**Directive**. Reproduce the lines verbatim, beginning with the line that contains "Given: Click the" and continuing through the last line, with both ends included. Leave the pictures out of your answer.

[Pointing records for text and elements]
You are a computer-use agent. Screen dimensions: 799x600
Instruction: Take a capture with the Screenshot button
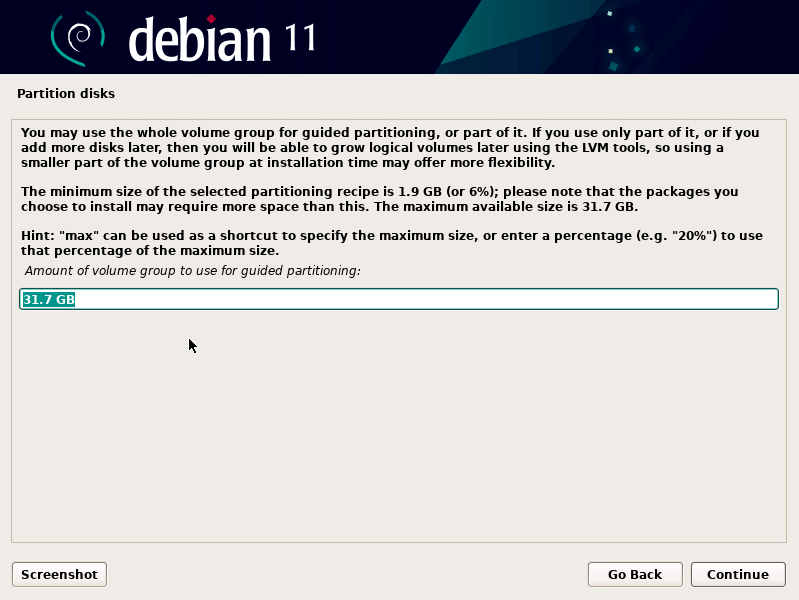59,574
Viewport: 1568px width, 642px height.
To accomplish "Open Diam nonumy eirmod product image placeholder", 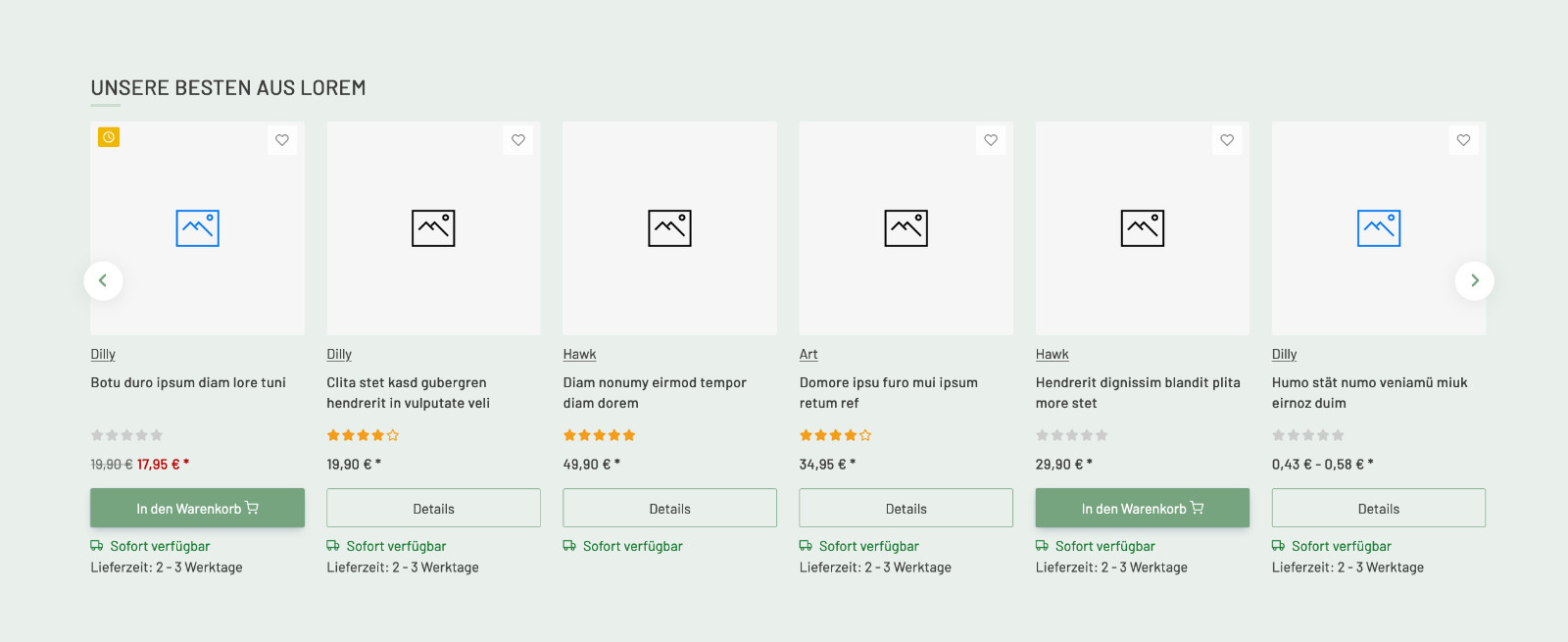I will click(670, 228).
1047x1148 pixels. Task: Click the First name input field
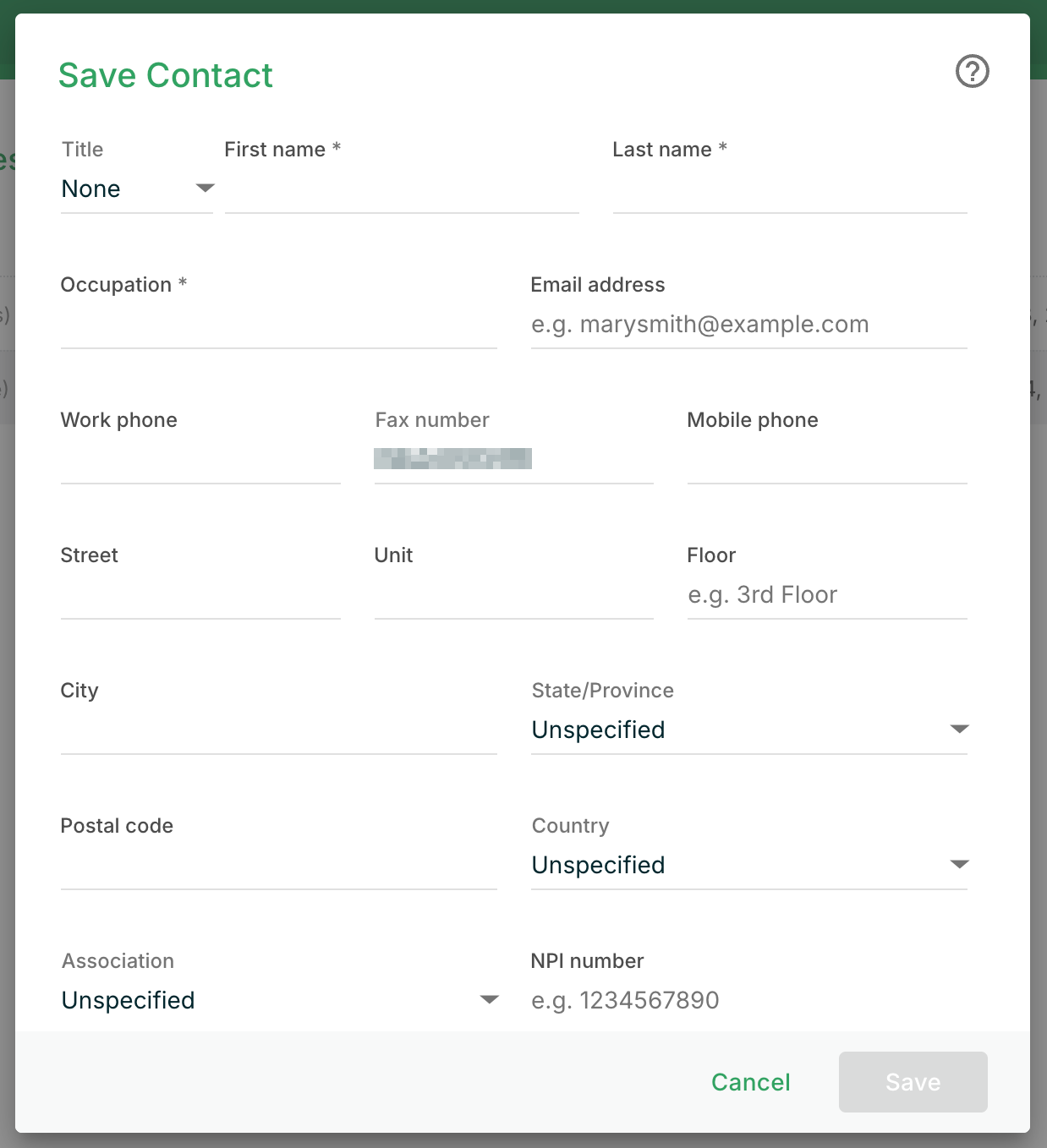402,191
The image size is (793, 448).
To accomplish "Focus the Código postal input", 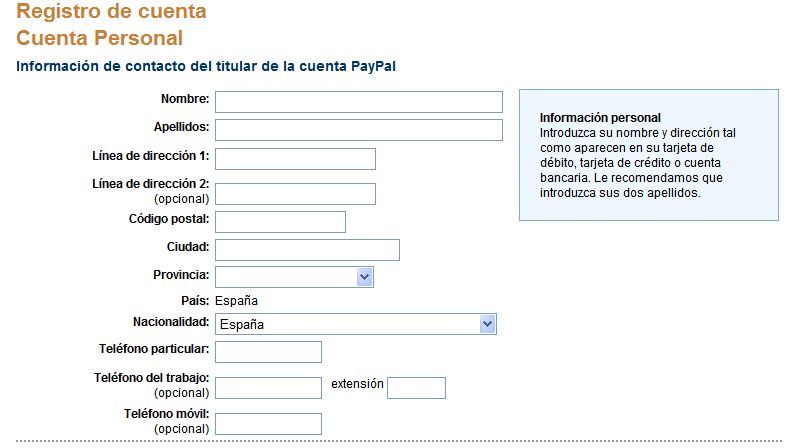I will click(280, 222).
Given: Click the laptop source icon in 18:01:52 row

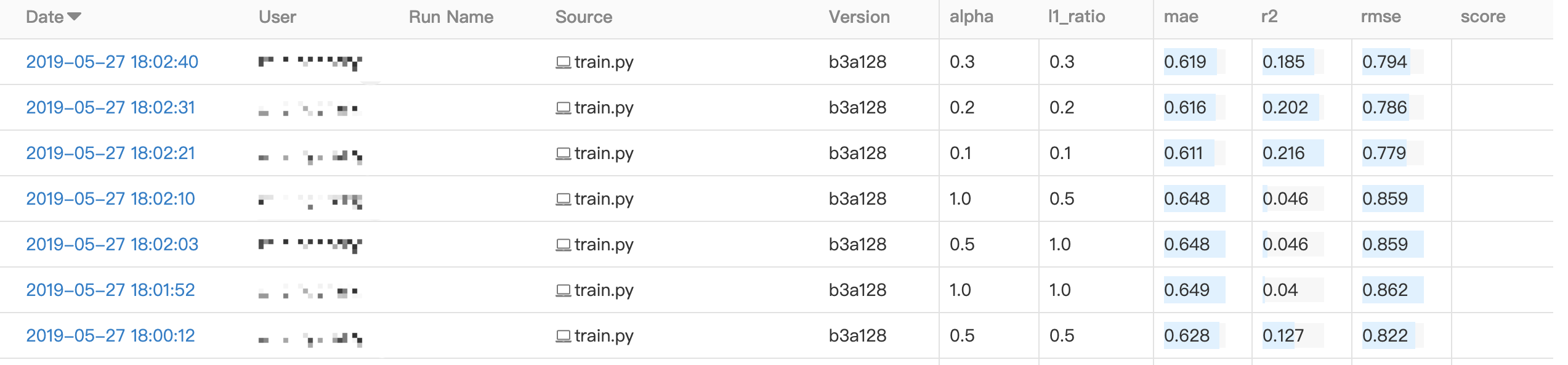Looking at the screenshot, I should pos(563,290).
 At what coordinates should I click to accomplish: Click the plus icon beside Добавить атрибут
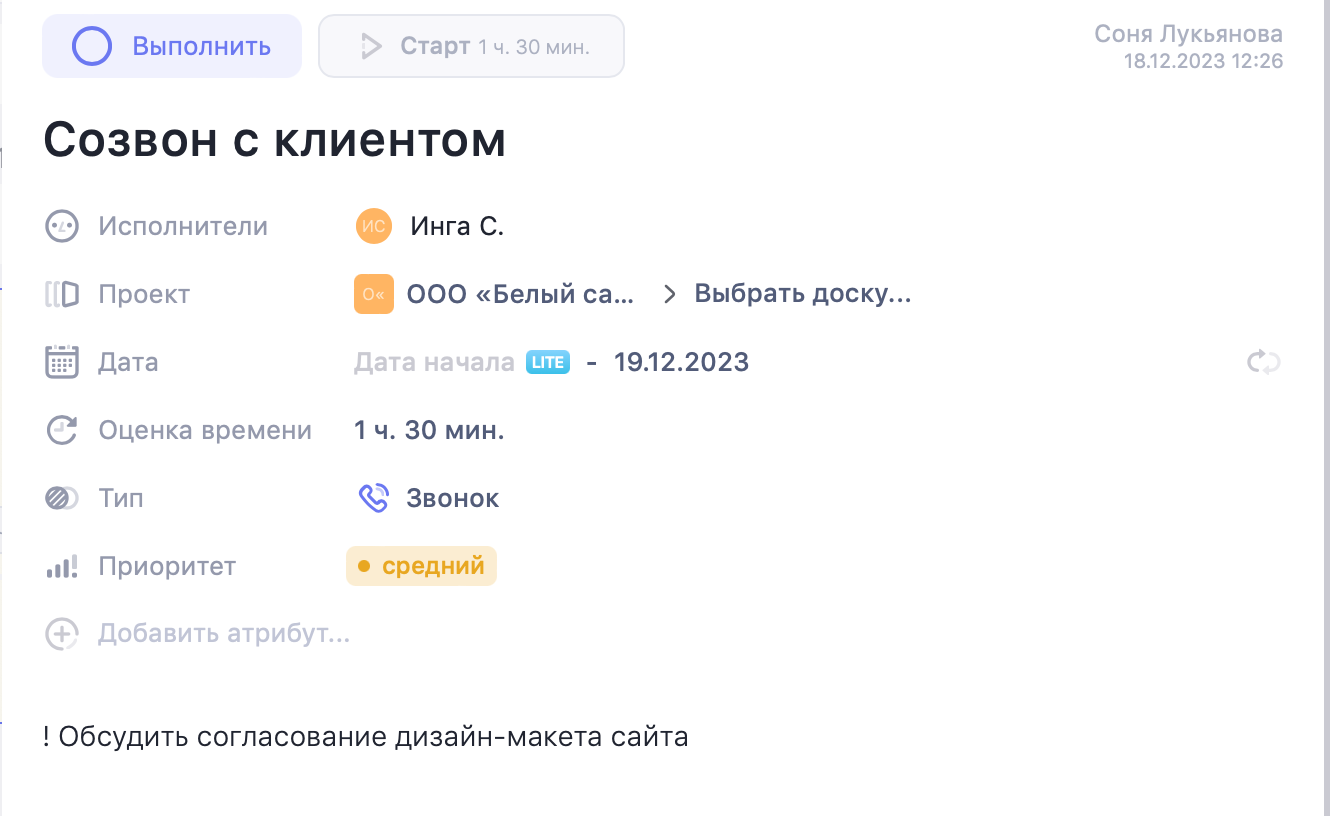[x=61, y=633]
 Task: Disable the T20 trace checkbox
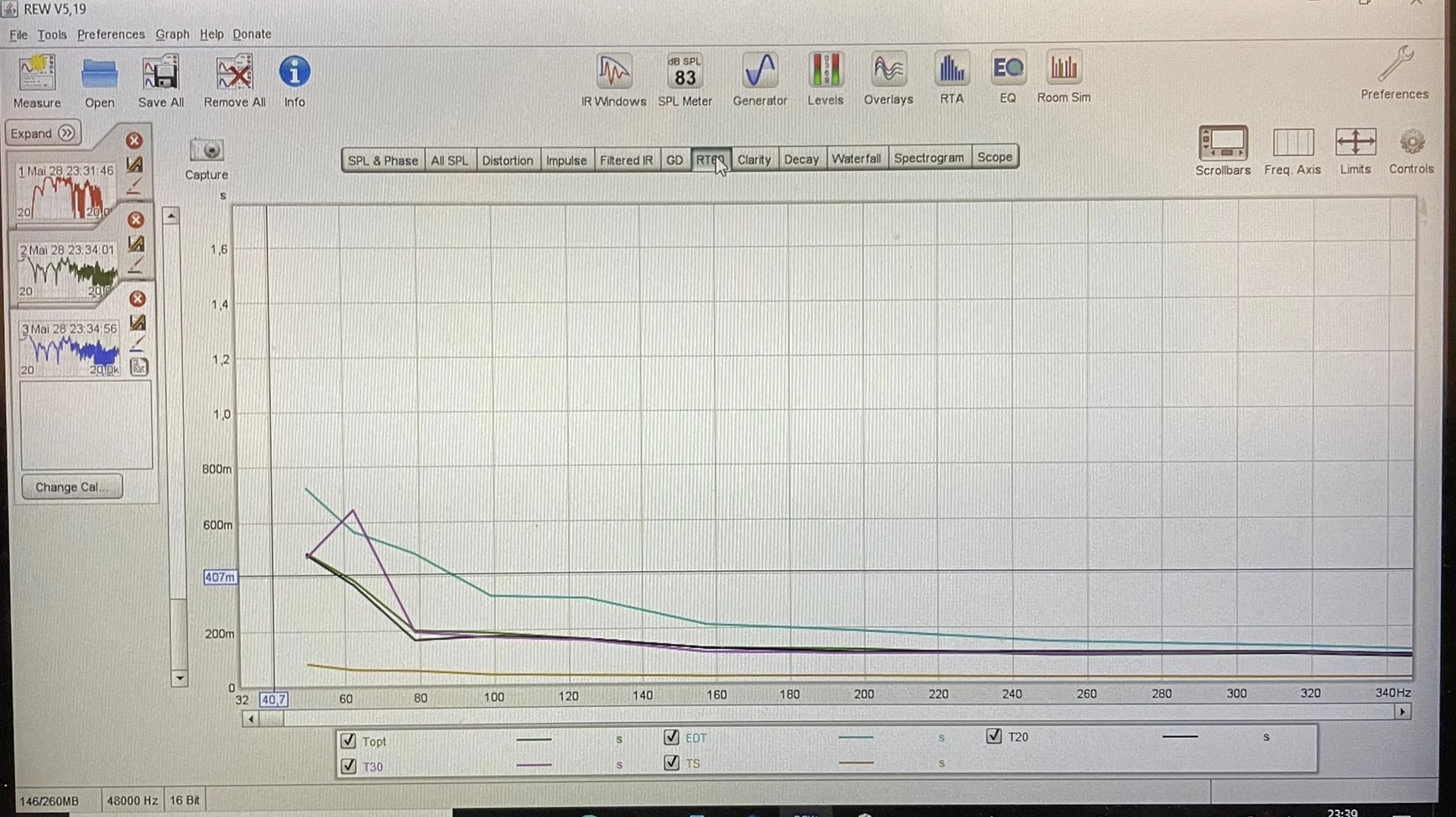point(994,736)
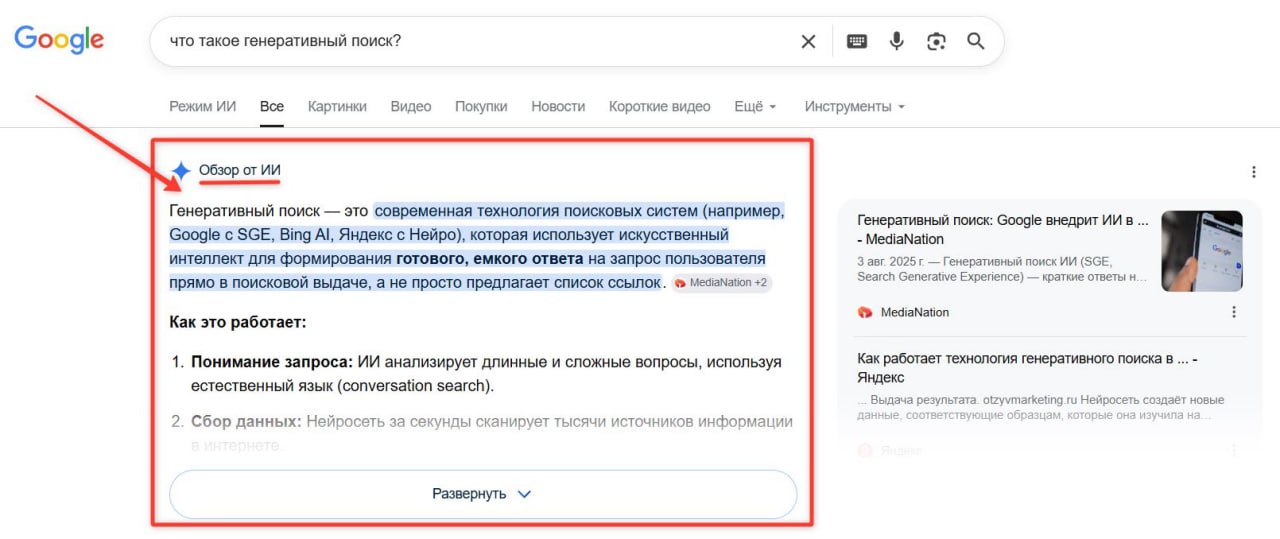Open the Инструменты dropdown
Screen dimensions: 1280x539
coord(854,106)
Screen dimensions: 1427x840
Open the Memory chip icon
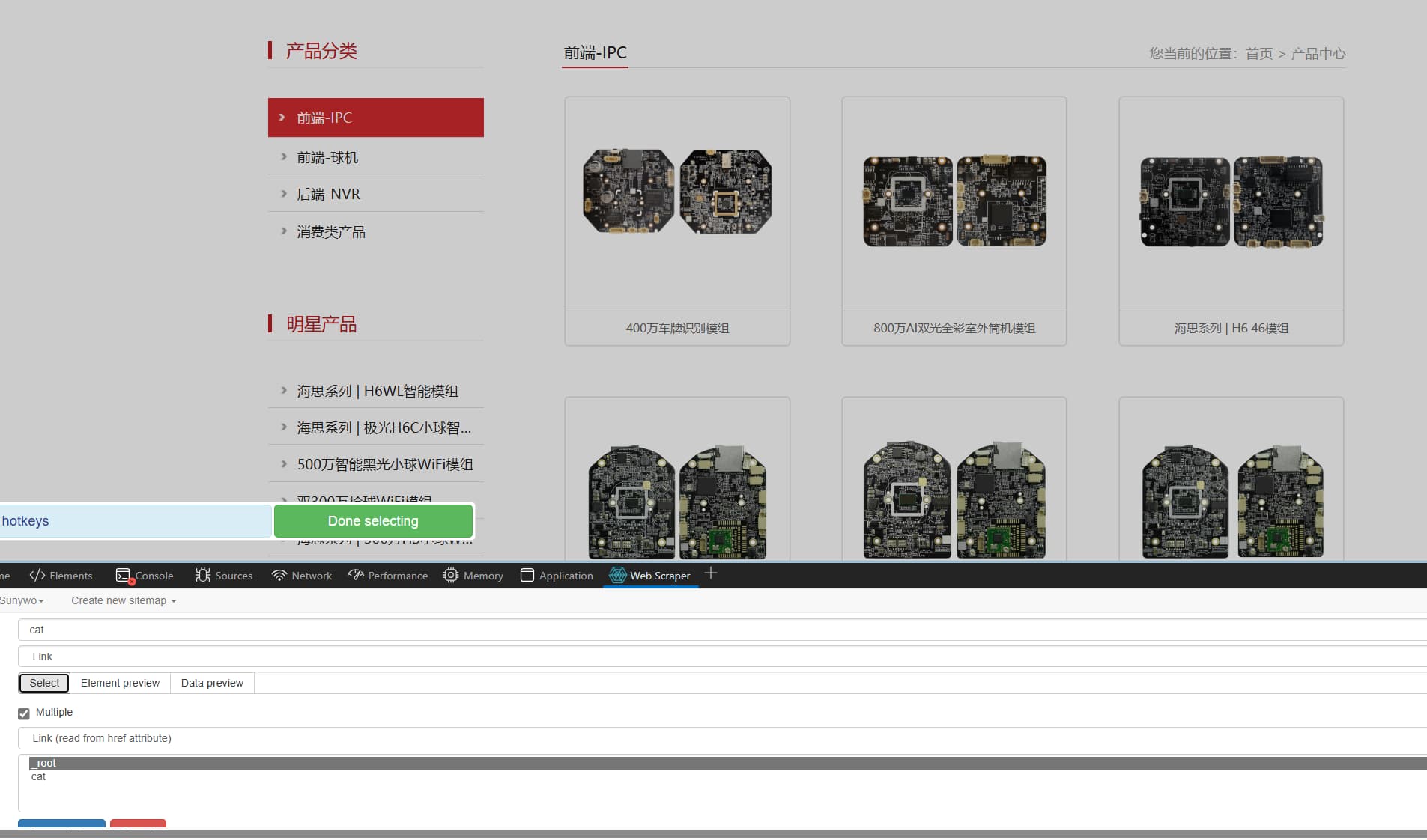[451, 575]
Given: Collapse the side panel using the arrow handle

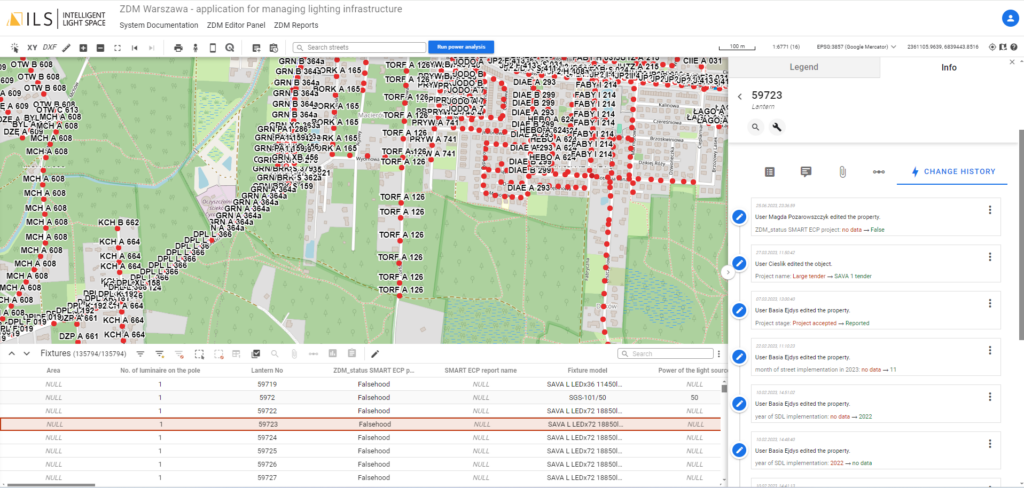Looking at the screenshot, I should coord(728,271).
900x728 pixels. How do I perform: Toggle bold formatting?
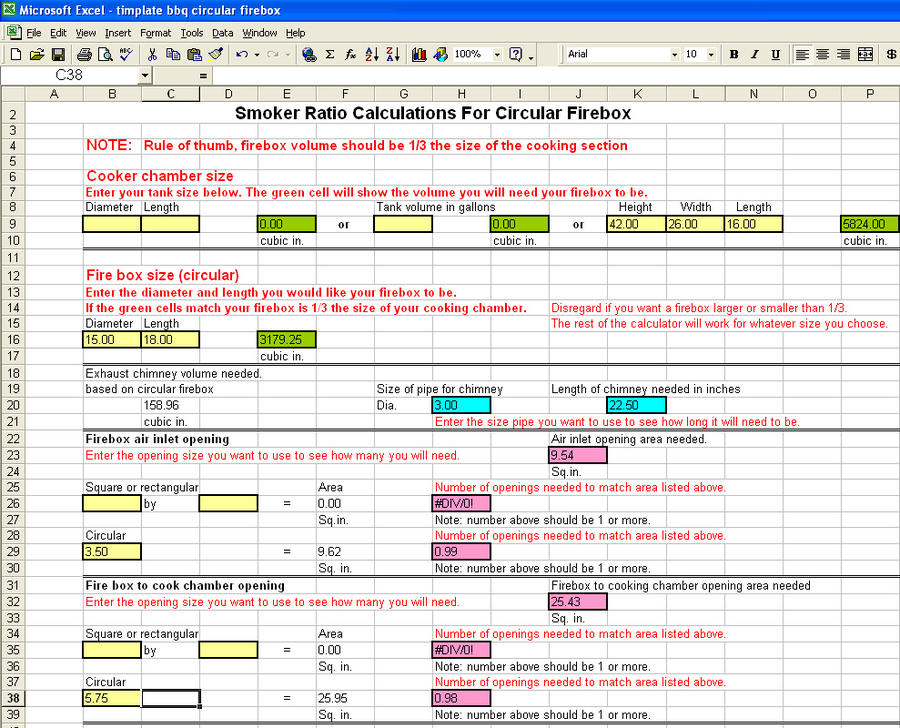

**Answer to the task**.
Given: Click the laptop source icon in 18:01:52 row

Looking at the screenshot, I should pos(563,290).
 At what coordinates should I click to accomplish: Click the plus icon beside Добавить атрибут
[x=61, y=633]
 Task: Disable the T20 trace checkbox
point(994,736)
Open the Инструменты dropdown
Screen dimensions: 1280x539
coord(854,106)
Screen dimensions: 1427x840
Open the Memory chip icon
[451, 575]
Given: Collapse the side panel using the arrow handle

Looking at the screenshot, I should coord(728,271).
900x728 pixels. How do I perform: Toggle bold formatting?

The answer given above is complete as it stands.